● WHAT IS BEING ASKED
Repeat the entries that follow, exactly as they are written.
[EXTRACTED DATA — start]
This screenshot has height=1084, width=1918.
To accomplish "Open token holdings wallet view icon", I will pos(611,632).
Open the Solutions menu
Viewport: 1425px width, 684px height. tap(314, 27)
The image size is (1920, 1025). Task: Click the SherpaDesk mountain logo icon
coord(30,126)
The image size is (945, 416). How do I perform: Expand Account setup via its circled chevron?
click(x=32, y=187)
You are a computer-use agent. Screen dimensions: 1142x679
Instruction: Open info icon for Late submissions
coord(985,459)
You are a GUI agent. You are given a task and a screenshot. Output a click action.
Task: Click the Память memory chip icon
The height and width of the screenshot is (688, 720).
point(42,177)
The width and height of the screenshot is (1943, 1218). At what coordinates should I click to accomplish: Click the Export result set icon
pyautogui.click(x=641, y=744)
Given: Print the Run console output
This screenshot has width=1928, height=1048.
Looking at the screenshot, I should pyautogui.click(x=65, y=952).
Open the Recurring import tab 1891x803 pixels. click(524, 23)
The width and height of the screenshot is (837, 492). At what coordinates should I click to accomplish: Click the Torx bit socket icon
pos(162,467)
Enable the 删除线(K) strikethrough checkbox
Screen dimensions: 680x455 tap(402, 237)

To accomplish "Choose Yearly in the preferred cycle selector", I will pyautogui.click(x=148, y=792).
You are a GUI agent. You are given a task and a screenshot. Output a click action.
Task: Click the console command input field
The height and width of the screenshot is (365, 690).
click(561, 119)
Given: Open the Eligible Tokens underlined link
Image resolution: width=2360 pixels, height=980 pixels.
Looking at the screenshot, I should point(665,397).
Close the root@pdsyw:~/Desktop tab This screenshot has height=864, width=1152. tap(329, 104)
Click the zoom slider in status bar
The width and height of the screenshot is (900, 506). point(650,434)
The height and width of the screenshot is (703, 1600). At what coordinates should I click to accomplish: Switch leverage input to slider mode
[EXTRACTED DATA — finish]
● SOLUTION BELOW
This screenshot has height=1084, width=1918.
To accomplish "Open token holdings wallet view icon", I will pos(611,632).
Open the Solutions menu
Viewport: 1425px width, 684px height. tap(314, 27)
The image size is (1920, 1025). Task: Click the SherpaDesk mountain logo icon
coord(30,126)
The image size is (945, 416). How do I perform: Expand Account setup via its circled chevron?
click(x=32, y=187)
You are a computer-use agent. Screen dimensions: 1142x679
Instruction: Open info icon for Late submissions
coord(985,459)
You are a GUI agent. You are given a task and a screenshot. Output a click action.
Task: Click the Память memory chip icon
The height and width of the screenshot is (688, 720).
point(42,177)
The width and height of the screenshot is (1943, 1218). At what coordinates should I click to accomplish: Click the Export result set icon
pyautogui.click(x=641, y=744)
Given: Print the Run console output
This screenshot has width=1928, height=1048.
Looking at the screenshot, I should pyautogui.click(x=65, y=952).
Open the Recurring import tab 1891x803 pixels. click(524, 23)
The width and height of the screenshot is (837, 492). At what coordinates should I click to accomplish: Click the Torx bit socket icon
pos(162,467)
Enable the 删除线(K) strikethrough checkbox
Screen dimensions: 680x455 tap(402, 237)

To accomplish "Choose Yearly in the preferred cycle selector", I will pyautogui.click(x=148, y=792).
You are a GUI agent. You are given a task and a screenshot. Output a click action.
Task: Click the console command input field
The height and width of the screenshot is (365, 690).
click(561, 119)
Given: Open the Eligible Tokens underlined link
Image resolution: width=2360 pixels, height=980 pixels.
Looking at the screenshot, I should point(665,397).
Close the root@pdsyw:~/Desktop tab This screenshot has height=864, width=1152. tap(329, 104)
Click the zoom slider in status bar
The width and height of the screenshot is (900, 506). point(650,434)
The height and width of the screenshot is (703, 1600). At what coordinates should I click to accomplish: Switch leverage input to slider mode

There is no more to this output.